- [任务说明] 请从包含“Task: Sort the list by Descrizione”的那一行开始，到条目末尾结束，逐字照抄这些行，首尾两行都要包括。答案里不要放图片。

[点击目标数据]
■ ■ ■ ■ ■
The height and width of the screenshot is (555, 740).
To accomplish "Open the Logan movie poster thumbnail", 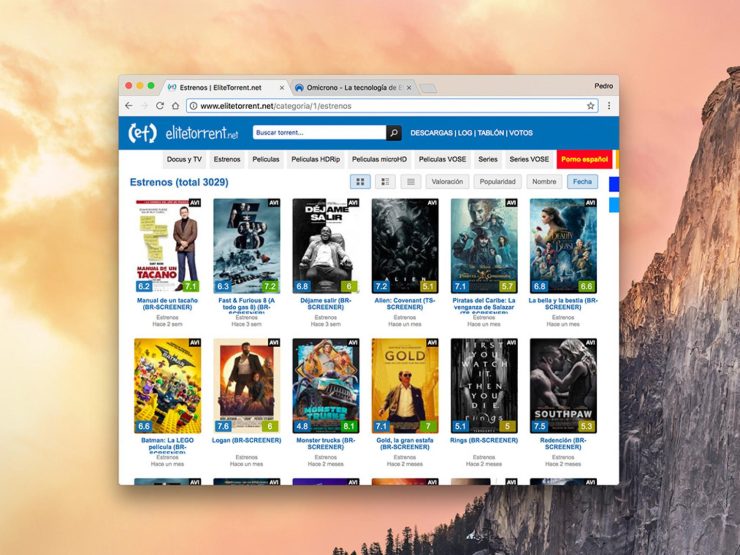I will point(247,385).
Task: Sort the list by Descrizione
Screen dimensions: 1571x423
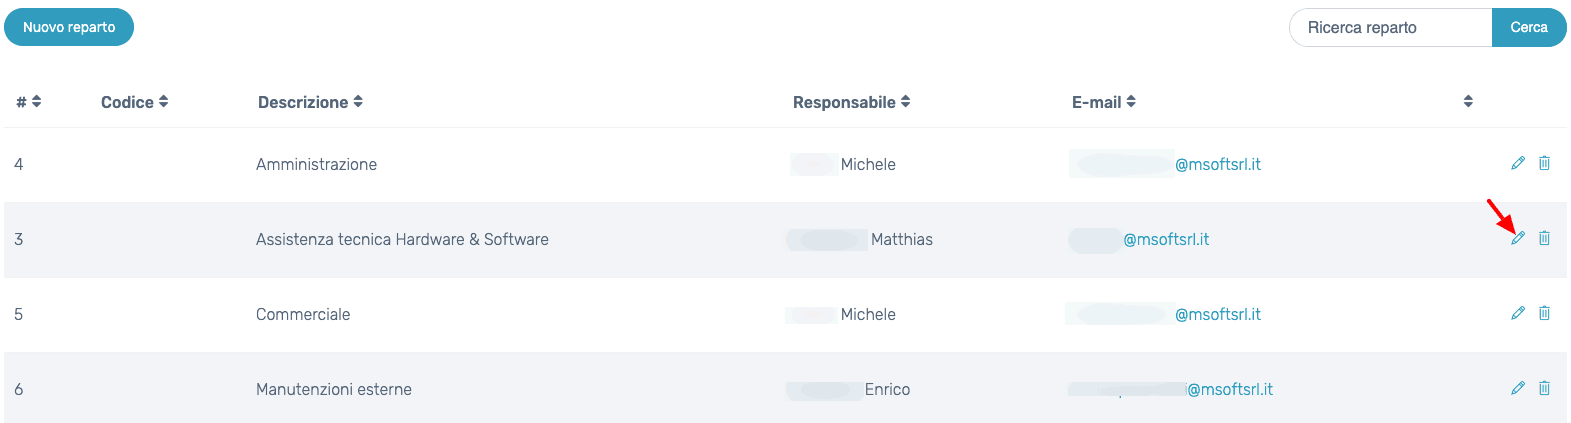Action: 310,102
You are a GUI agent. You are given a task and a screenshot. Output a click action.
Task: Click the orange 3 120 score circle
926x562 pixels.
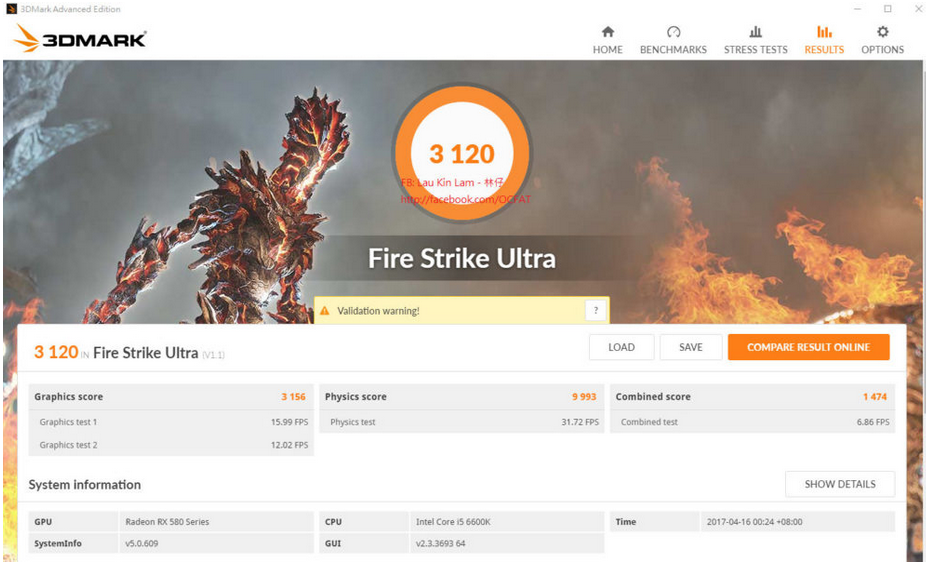462,153
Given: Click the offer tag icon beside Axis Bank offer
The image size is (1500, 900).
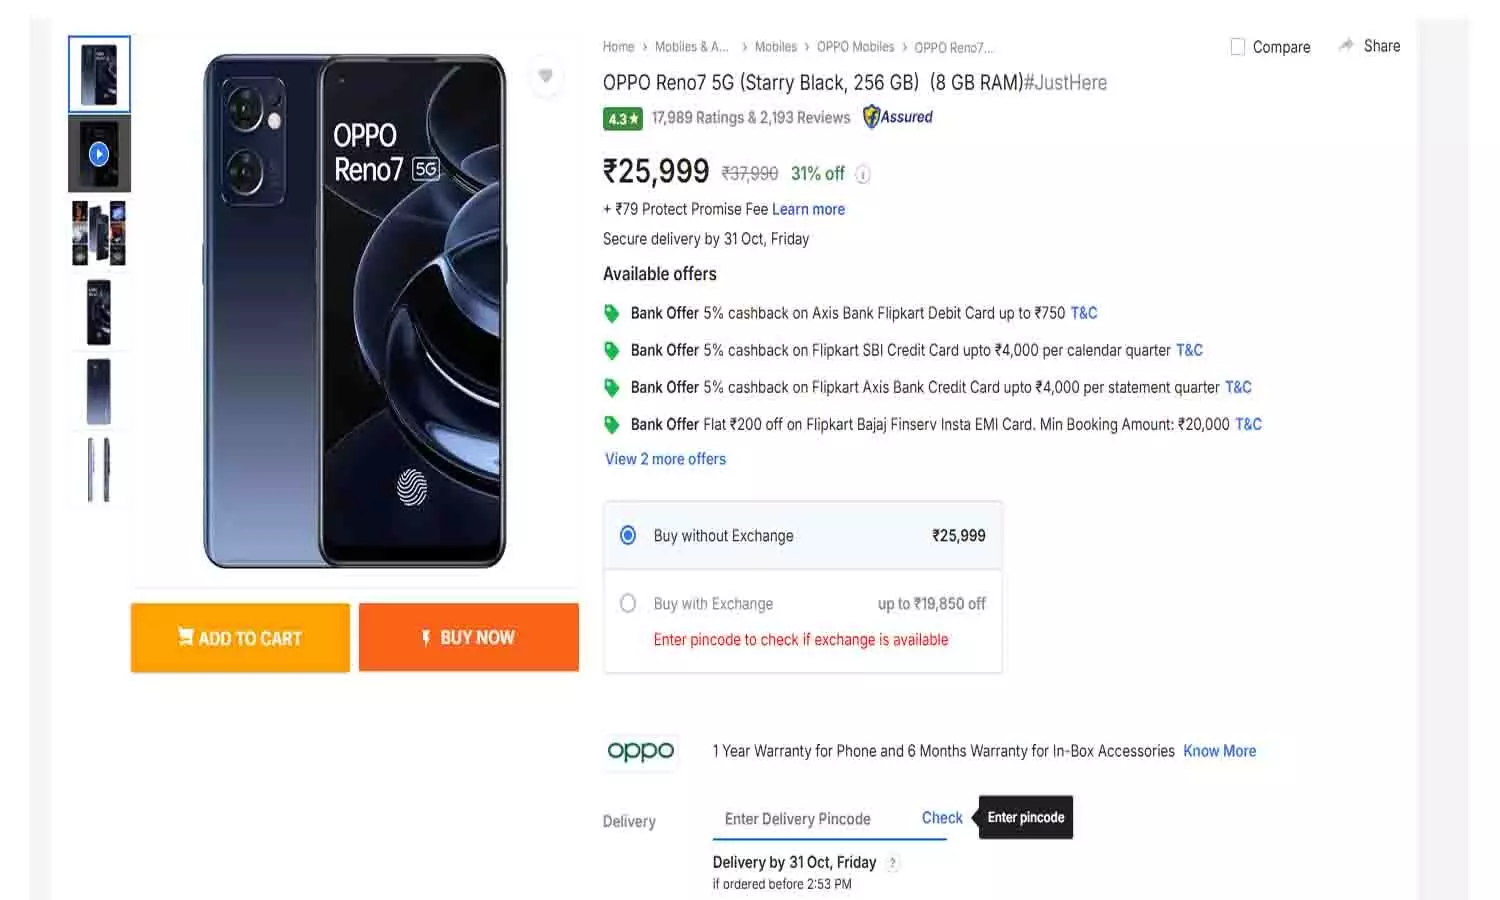Looking at the screenshot, I should point(612,313).
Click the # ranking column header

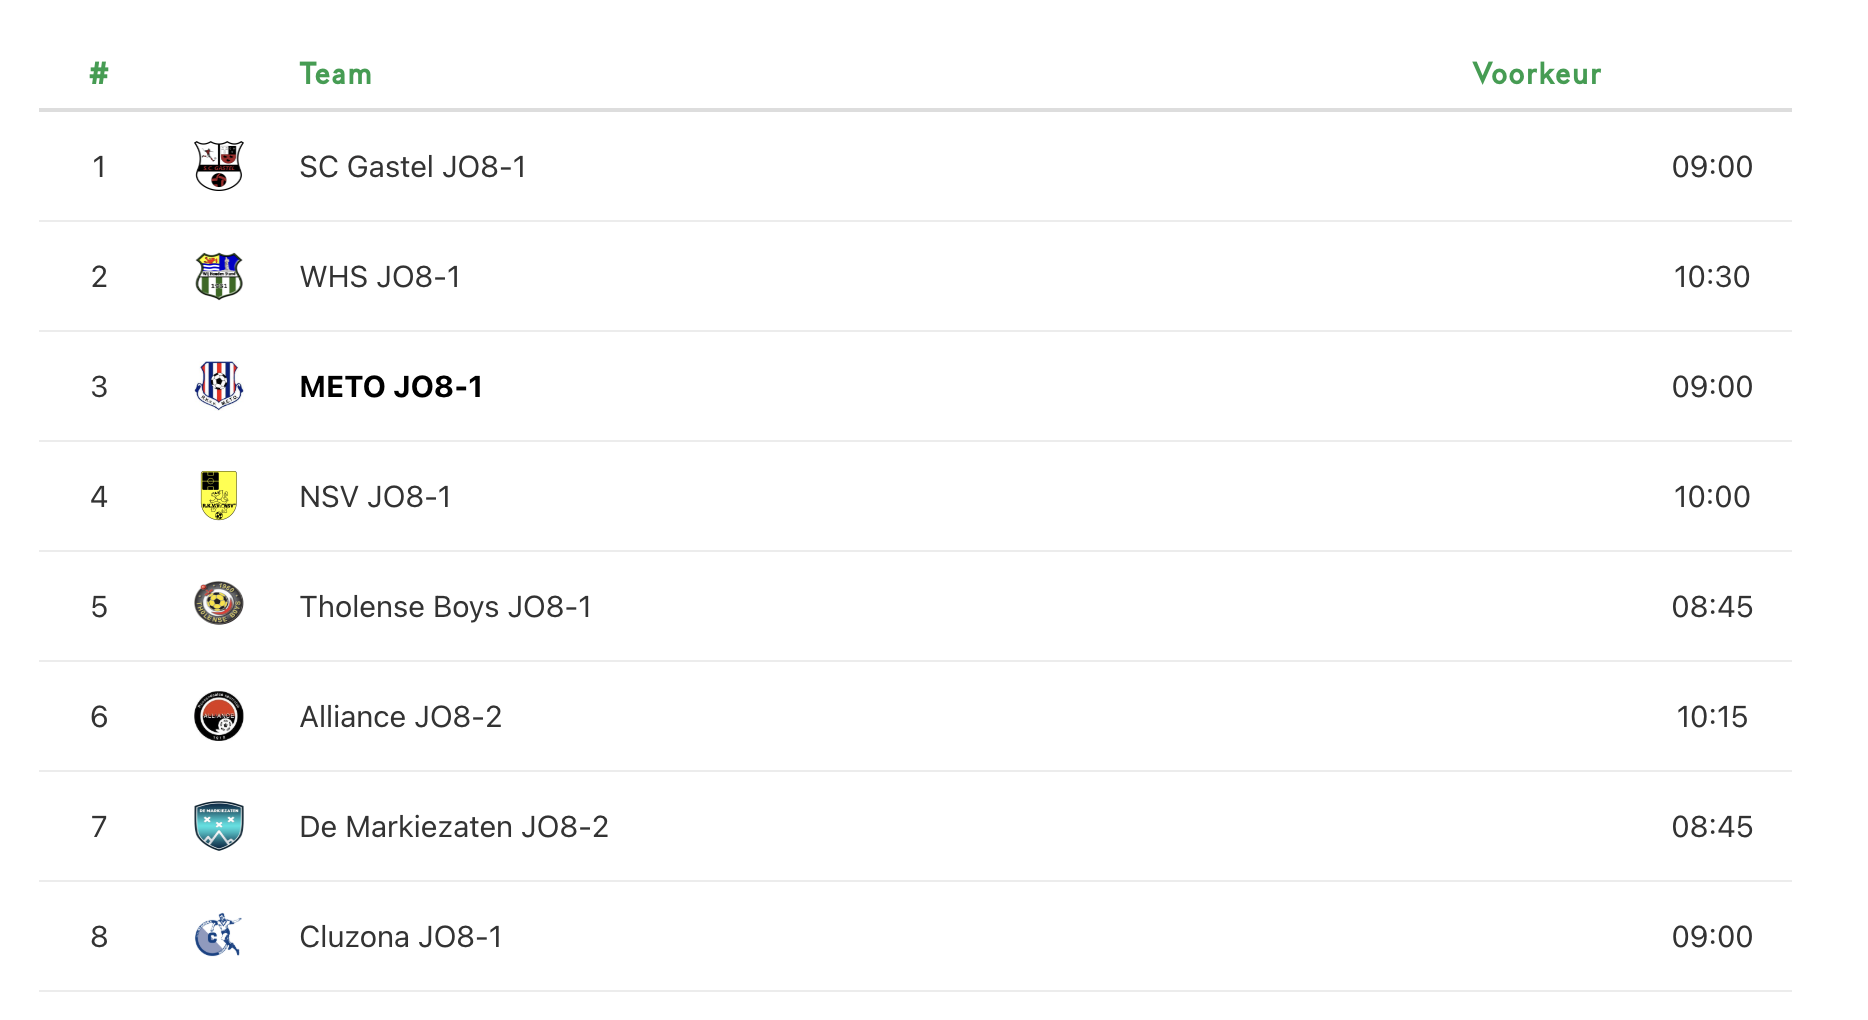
■ ■ ■ ■ ■
- [练习输出]
Task: Sort the list by Descrizione
Screen dimensions: 1571x423
Action: 310,102
You are a GUI agent. You are given a task and a screenshot. Output a click action.
Task: Click the orange 3 120 score circle
926x562 pixels.
462,153
Given: Click the offer tag icon beside Axis Bank offer
The image size is (1500, 900).
Looking at the screenshot, I should point(612,313).
Click the # ranking column header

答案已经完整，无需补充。